Given the support we found for the feasibility and acceptability of the peer enhanced intervention, an important next step will be to determine what benefits the peer component adds to a professionally-delivered intervention and in what ways peer mentors may contribute to improved smoking outcomes.
Conclusions
Our study adds to the growing literature about peer-delivered interventions. Quitting smoking in persons with serious mental illnesses represents a long journey through the process of change. Our data suggest that peer mentors support the change process and enhance the smoking modification attempts of smokers with serious mental illness. Further study in controlled trials is needed.
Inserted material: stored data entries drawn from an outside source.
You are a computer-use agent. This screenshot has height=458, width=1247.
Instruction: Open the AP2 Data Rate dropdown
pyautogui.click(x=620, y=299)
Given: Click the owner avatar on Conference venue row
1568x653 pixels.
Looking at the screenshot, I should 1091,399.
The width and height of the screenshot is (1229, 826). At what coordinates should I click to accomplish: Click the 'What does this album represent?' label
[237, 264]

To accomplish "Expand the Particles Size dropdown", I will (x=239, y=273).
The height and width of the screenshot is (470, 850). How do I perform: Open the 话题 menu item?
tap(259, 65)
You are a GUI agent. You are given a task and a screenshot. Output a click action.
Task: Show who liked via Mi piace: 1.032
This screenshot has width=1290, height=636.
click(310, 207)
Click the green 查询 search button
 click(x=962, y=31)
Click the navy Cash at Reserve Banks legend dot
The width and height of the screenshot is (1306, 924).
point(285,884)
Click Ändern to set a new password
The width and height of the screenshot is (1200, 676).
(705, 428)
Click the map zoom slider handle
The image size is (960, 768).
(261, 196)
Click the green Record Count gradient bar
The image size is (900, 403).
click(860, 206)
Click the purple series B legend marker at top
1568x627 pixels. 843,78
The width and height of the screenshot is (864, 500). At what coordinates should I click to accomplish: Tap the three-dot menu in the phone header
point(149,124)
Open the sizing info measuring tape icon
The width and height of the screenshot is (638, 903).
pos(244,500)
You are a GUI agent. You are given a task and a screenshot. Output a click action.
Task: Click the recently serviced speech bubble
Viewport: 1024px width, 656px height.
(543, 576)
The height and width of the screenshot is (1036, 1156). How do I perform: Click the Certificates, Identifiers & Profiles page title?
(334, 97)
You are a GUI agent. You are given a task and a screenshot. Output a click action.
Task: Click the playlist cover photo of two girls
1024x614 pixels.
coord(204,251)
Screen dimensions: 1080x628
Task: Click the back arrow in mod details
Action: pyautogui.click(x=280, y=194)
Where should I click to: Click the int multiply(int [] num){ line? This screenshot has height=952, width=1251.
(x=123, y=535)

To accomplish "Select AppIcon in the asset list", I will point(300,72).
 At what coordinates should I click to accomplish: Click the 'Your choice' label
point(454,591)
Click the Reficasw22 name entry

The use of trained peer mentors to promote smoking cessation has the potential to fill an important gap in smoking cessation interventions for persons with serious mental illness.
Acknowledgments
This study was supported by NIH grant R34 DA030731, Peer mentors to improve smoking cessation in persons with serious mental illness, F Dickerson, PI. Matthew Chinman’s participation was supported in part by the VISN 4 Mental Illness Research, Education, and Clinical Center and the Pittsburgh VA.